Print everything in the article on a possible German euro exit from "There are growing" down to "fudged once again.", word for word.
* start Text *
CRASH 2 ANALYSIS: GERMANY COULD LEAVE EURO BEFORE GREECE – SOURCES

Crowd members in the background, Lone Ranger out front

French central bank chief signals support for Geithner plan as Berlin lays the ground for a potential eurozone exit

There are growing signs this morning that preparations are advanced in the German Bundesrepublik for a return to the Mark. Whether this is being leaked to kick the other 16 euozone members up the backside is as yet unclear, but sources agree that the German Government has the option well and truly covered. The Greek default position, meanwhile, has been fudged once again.

Greece has missed its deficit targets, but announced the completion of ‘cuts’ totalling 8.8 billion euros. It should therefore not get the bailout tranche, which spookily enough is slightly less than the cost cuts, at 8bn euros. But if it does, Athens will be swapping future cost cuts for instant cash – literally, hand to mouth stuff. The tranche of cash represents 2.3% of the outstanding debt. The Greek right to this tranche is at the Elgin Marbles stage of clarity. It truly does not get any madder than this.

In this happy situation, EU finance ministers are gathered in Luxembourg  to weigh the threat of a Greek default, grapple with how to shield banks from the fallout, consider a further boost to their rescue fund, and tackle the question of “governance” — shorthand for trying not to be quite so spineless and incompetent in future.

There are signs, however, that while some are trying to fix the hole, others are investigating the ongoing lifeboat situation. We may be on the verge of some genuinely earth-shattering developments.
* end Text *
* start Data records *
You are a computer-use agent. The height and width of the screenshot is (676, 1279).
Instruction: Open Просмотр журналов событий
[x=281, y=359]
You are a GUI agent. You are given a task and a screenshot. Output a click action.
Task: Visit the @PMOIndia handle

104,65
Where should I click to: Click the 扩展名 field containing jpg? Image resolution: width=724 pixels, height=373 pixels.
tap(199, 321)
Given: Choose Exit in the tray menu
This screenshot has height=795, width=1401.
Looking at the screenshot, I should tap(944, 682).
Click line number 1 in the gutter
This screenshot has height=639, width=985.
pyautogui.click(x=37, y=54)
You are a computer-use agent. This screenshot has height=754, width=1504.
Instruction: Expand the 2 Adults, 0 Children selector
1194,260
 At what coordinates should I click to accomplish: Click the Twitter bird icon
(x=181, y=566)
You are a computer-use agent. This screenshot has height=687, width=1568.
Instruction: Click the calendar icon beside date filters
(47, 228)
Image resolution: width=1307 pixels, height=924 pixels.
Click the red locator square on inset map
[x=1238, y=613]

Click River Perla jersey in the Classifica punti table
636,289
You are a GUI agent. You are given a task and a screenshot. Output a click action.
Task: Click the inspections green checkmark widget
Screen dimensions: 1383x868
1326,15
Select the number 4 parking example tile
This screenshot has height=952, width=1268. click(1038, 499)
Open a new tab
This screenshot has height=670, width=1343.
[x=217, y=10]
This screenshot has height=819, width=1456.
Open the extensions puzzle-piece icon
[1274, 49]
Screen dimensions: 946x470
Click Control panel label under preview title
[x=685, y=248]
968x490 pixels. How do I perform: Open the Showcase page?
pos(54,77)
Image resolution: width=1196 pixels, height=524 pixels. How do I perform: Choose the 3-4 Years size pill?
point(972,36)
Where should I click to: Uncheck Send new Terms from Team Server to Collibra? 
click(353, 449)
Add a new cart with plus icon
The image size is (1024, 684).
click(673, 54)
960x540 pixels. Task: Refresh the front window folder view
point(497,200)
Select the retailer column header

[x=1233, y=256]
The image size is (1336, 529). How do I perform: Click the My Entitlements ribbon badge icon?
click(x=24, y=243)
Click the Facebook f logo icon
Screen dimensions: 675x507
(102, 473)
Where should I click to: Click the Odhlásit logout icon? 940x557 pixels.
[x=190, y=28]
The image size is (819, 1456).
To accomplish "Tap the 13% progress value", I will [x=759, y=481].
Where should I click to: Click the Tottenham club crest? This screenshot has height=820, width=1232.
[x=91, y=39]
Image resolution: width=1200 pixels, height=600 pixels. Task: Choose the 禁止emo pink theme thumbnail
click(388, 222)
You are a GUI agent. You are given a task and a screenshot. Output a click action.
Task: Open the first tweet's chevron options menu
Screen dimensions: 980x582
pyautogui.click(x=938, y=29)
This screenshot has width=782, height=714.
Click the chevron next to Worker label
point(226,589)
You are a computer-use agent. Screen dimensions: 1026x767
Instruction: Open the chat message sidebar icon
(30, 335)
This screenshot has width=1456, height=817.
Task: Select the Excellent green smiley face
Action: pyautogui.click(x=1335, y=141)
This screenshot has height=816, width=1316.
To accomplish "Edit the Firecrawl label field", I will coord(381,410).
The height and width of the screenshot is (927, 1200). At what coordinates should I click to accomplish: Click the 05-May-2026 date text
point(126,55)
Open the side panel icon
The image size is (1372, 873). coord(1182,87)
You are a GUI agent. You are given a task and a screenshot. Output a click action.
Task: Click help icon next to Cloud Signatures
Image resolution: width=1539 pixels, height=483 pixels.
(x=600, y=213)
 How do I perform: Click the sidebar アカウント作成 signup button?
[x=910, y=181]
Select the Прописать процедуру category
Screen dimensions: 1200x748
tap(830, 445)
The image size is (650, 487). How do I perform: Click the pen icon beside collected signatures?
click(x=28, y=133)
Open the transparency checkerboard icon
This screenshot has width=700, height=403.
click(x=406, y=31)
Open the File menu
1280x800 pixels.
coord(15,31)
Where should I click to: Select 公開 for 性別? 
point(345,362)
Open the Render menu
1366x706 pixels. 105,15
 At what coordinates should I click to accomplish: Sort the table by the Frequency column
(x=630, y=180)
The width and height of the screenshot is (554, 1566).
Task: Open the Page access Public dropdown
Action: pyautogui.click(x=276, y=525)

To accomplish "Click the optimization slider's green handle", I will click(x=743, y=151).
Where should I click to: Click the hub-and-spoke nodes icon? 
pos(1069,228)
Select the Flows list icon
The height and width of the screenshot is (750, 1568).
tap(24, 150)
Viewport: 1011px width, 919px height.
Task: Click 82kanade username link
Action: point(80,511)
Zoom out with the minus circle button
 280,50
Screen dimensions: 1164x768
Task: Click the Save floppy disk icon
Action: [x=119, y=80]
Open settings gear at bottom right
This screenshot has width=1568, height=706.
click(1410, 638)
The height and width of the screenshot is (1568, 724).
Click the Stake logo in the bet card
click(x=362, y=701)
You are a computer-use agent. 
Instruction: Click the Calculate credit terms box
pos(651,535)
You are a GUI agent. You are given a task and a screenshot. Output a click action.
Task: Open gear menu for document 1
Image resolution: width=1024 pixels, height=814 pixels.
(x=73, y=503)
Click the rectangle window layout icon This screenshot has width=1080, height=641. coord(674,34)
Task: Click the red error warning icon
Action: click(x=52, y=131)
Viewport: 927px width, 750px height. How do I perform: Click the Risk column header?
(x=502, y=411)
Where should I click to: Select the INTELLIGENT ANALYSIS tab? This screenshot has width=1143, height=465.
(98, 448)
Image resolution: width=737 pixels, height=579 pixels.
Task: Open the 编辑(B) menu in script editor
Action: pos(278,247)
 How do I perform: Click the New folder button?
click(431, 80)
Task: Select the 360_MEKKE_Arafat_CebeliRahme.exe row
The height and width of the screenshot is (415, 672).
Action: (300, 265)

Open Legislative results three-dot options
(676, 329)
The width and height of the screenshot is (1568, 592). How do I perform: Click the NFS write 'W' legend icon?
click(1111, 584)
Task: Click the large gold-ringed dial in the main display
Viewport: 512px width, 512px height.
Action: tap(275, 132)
* end Data records *
**The output:**
There are growing signs this morning that preparations are advanced in the German Bundesrepublik for a return to the Mark. Whether this is being leaked to kick the other 16 euozone members up the backside is as yet unclear, but sources agree that the German Government has the option well and truly covered. The Greek default position, meanwhile, has been fudged once again.